* **YOUR INSTRUCTIONS**:
Lines from the start of the data through the line containing "Click the Nutrition" must be given again exactly. Leave the others out.
Top of GIVEN INFORMATION
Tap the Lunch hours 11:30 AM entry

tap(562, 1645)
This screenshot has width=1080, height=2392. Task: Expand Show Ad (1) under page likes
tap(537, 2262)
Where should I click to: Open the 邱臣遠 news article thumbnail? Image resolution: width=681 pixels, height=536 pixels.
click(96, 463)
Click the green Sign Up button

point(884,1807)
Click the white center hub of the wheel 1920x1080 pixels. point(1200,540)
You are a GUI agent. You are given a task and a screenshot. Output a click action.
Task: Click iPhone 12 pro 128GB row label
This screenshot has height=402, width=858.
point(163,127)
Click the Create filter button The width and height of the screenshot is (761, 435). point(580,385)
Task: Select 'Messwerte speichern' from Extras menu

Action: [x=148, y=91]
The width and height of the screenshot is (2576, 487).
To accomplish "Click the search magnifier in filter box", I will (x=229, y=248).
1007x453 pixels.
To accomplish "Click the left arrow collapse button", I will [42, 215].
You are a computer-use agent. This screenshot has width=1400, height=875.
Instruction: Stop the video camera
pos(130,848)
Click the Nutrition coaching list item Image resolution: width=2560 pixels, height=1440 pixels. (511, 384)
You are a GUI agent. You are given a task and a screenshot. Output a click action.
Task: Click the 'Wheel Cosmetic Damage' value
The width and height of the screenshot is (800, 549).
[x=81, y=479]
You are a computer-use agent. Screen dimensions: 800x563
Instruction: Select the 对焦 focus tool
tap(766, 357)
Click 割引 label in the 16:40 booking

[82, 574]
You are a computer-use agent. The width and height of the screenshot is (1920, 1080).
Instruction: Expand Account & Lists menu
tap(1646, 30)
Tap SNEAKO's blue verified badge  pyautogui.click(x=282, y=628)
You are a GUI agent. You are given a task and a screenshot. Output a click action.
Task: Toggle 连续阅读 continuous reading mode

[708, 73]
Bottom of GIVEN INFORMATION
* **REPLY TO THE TASK**:
Tap the Lunch hours 11:30 AM entry

tap(562, 1645)
This screenshot has width=1080, height=2392. Task: Expand Show Ad (1) under page likes
tap(537, 2262)
Where should I click to: Open the 邱臣遠 news article thumbnail? Image resolution: width=681 pixels, height=536 pixels.
click(96, 463)
Click the green Sign Up button

point(884,1807)
Click the white center hub of the wheel 1920x1080 pixels. point(1200,540)
You are a GUI agent. You are given a task and a screenshot. Output a click action.
Task: Click iPhone 12 pro 128GB row label
This screenshot has height=402, width=858.
point(163,127)
Click the Create filter button The width and height of the screenshot is (761, 435). point(580,385)
Task: Select 'Messwerte speichern' from Extras menu

Action: [x=148, y=91]
The width and height of the screenshot is (2576, 487).
To accomplish "Click the search magnifier in filter box", I will (x=229, y=248).
1007x453 pixels.
To accomplish "Click the left arrow collapse button", I will [42, 215].
You are a computer-use agent. This screenshot has width=1400, height=875.
Instruction: Stop the video camera
pos(130,848)
Click the Nutrition coaching list item Image resolution: width=2560 pixels, height=1440 pixels. (511, 384)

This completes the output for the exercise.